Problem details: Your answer should be the entire listing, printed exactly.

======== Supplied data ========

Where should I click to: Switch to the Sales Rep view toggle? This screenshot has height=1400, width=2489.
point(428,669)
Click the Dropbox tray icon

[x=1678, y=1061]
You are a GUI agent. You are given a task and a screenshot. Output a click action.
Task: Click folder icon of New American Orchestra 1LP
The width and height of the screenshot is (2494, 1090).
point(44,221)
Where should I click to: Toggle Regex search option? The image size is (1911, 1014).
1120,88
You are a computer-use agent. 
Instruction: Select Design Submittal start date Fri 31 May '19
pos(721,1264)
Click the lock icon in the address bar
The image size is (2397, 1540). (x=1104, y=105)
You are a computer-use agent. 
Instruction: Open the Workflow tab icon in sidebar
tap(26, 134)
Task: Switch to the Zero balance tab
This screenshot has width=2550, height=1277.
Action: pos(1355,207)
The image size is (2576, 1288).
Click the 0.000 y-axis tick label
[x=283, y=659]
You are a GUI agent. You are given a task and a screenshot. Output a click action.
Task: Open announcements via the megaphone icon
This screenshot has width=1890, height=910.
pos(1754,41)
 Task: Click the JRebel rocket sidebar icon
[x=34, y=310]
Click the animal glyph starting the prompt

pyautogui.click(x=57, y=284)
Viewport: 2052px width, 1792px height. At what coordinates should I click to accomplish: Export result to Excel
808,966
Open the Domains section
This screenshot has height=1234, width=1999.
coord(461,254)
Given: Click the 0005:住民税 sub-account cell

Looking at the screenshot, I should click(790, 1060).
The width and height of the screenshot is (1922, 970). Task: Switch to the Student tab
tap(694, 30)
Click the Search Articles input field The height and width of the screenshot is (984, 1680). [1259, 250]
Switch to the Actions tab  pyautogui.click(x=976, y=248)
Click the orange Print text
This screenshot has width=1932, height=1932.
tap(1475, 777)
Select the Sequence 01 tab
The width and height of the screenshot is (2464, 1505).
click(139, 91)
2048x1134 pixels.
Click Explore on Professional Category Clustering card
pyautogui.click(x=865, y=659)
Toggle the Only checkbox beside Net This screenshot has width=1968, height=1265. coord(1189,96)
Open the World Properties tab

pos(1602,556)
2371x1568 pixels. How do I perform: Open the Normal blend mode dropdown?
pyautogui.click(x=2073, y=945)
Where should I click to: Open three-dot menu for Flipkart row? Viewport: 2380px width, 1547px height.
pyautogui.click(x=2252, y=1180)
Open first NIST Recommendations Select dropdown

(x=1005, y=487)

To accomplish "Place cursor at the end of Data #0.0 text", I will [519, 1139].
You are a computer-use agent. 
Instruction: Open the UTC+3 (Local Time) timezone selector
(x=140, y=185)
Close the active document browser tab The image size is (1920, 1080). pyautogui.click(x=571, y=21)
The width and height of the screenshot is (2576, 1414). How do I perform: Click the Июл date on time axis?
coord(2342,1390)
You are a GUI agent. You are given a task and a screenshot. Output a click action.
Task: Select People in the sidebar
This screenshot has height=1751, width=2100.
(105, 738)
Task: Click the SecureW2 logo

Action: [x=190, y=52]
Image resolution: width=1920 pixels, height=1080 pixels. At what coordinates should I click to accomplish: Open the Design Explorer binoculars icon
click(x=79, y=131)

========

Response to the exercise:
Where should I click to: Switch to the Sales Rep view toggle? This screenshot has height=1400, width=2489.
point(428,669)
Click the Dropbox tray icon

[x=1678, y=1061]
You are a GUI agent. You are given a task and a screenshot. Output a click action.
Task: Click folder icon of New American Orchestra 1LP
The width and height of the screenshot is (2494, 1090).
point(44,221)
Where should I click to: Toggle Regex search option? The image size is (1911, 1014).
1120,88
You are a computer-use agent. 
Instruction: Select Design Submittal start date Fri 31 May '19
pos(721,1264)
Click the lock icon in the address bar
The image size is (2397, 1540). (x=1104, y=105)
You are a computer-use agent. 
Instruction: Open the Workflow tab icon in sidebar
tap(26, 134)
Task: Switch to the Zero balance tab
This screenshot has width=2550, height=1277.
Action: pos(1355,207)
The image size is (2576, 1288).
Click the 0.000 y-axis tick label
[x=283, y=659]
You are a GUI agent. You are given a task and a screenshot. Output a click action.
Task: Open announcements via the megaphone icon
This screenshot has width=1890, height=910.
pos(1754,41)
 Task: Click the JRebel rocket sidebar icon
[x=34, y=310]
Click the animal glyph starting the prompt

pyautogui.click(x=57, y=284)
Viewport: 2052px width, 1792px height. At what coordinates should I click to accomplish: Export result to Excel
808,966
Open the Domains section
This screenshot has height=1234, width=1999.
coord(461,254)
Given: Click the 0005:住民税 sub-account cell

Looking at the screenshot, I should click(790, 1060).
The width and height of the screenshot is (1922, 970). Task: Switch to the Student tab
tap(694, 30)
Click the Search Articles input field The height and width of the screenshot is (984, 1680). [1259, 250]
Switch to the Actions tab  pyautogui.click(x=976, y=248)
Click the orange Print text
This screenshot has width=1932, height=1932.
tap(1475, 777)
Select the Sequence 01 tab
The width and height of the screenshot is (2464, 1505).
click(139, 91)
2048x1134 pixels.
Click Explore on Professional Category Clustering card
pyautogui.click(x=865, y=659)
Toggle the Only checkbox beside Net This screenshot has width=1968, height=1265. coord(1189,96)
Open the World Properties tab

pos(1602,556)
2371x1568 pixels. How do I perform: Open the Normal blend mode dropdown?
pyautogui.click(x=2073, y=945)
Where should I click to: Open three-dot menu for Flipkart row? Viewport: 2380px width, 1547px height.
pyautogui.click(x=2252, y=1180)
Open first NIST Recommendations Select dropdown

(x=1005, y=487)

To accomplish "Place cursor at the end of Data #0.0 text", I will [519, 1139].
You are a computer-use agent. 
Instruction: Open the UTC+3 (Local Time) timezone selector
(x=140, y=185)
Close the active document browser tab The image size is (1920, 1080). pyautogui.click(x=571, y=21)
The width and height of the screenshot is (2576, 1414). How do I perform: Click the Июл date on time axis?
coord(2342,1390)
You are a GUI agent. You are given a task and a screenshot. Output a click action.
Task: Select People in the sidebar
This screenshot has height=1751, width=2100.
(105, 738)
Task: Click the SecureW2 logo

Action: [x=190, y=52]
Image resolution: width=1920 pixels, height=1080 pixels. At what coordinates should I click to accomplish: Open the Design Explorer binoculars icon
click(x=79, y=131)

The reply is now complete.